Anyway, I thought about those loser movies this year when we saw Greg Marcks' 11:14 (2003), which apparently still hasn't been released in the US, about a bunch of different storylines that converge at the time of the title, and it's not till the end that you realize how they fit together. In retrospect, it's a hokey device, but I found it well done, and the actors were pretty believable. It reminded me a little of John Herzfeld's 2 Days in the Valley (1996) or John McNaughton's Wild Things (1998), both of which I enjoyed.

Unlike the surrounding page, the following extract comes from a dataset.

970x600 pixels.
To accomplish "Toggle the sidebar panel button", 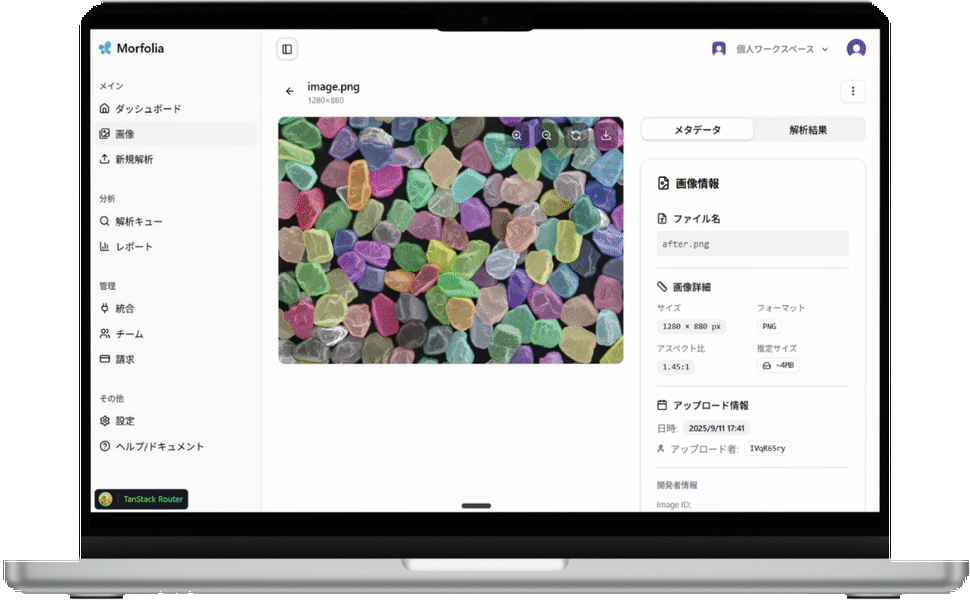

Speaking of devices hokey in retrospect, we also saw Eternal Sunshine of the Spotless Mind (2004), which my wife couldn't watch because of the jumpy camera work. I liked it quite a bit, even though I caught on to exactly where it was going pretty soon. So many love stories put in scenes of the lovers together meant to show how much they love each other but that just look dumb to me, but here the desire to hold on to every memory made those scenes poignant for once. Funny, none of that really seems to be affected by the parental state.

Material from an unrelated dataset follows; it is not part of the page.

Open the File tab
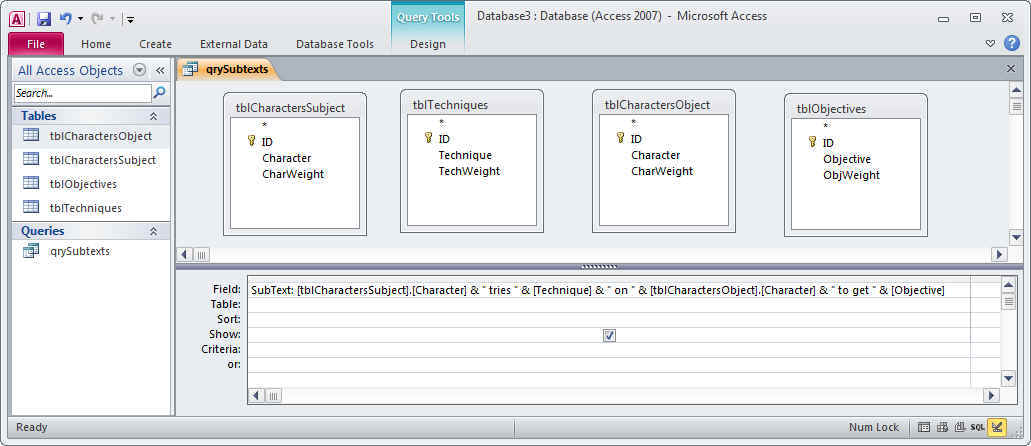[36, 44]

Finally we saw Lost in Translation, which I didn't like, but hadn't expected to. As Donald Levit wrote,
Incongruously billed as "a valentine . . . to the city of Tokyo," the film images that megalopolis as repellent, mindless, neon and noisy, its few English speakers laughably unintelligible out of old racist stereotypes. Worse, the nation and its culture are handled with jarring provincial condescension and contempt.Absolutely. So much for political correctness. I couldn't help but feel that it was Sofia Coppola’s very adolescent fantasy of a meeting with an understanding older man, possibly written when she was tagging along with her own famous daddy. But finally, I just couldn't understand why they didn't leave the hotel more. For long periods of my life, in Paris, NYC and Taipei I felt out of place and disconnected, and I got out and saw the city. Coppola's or the the characters' lack of interest in Tokyo struck me as terribly provincial.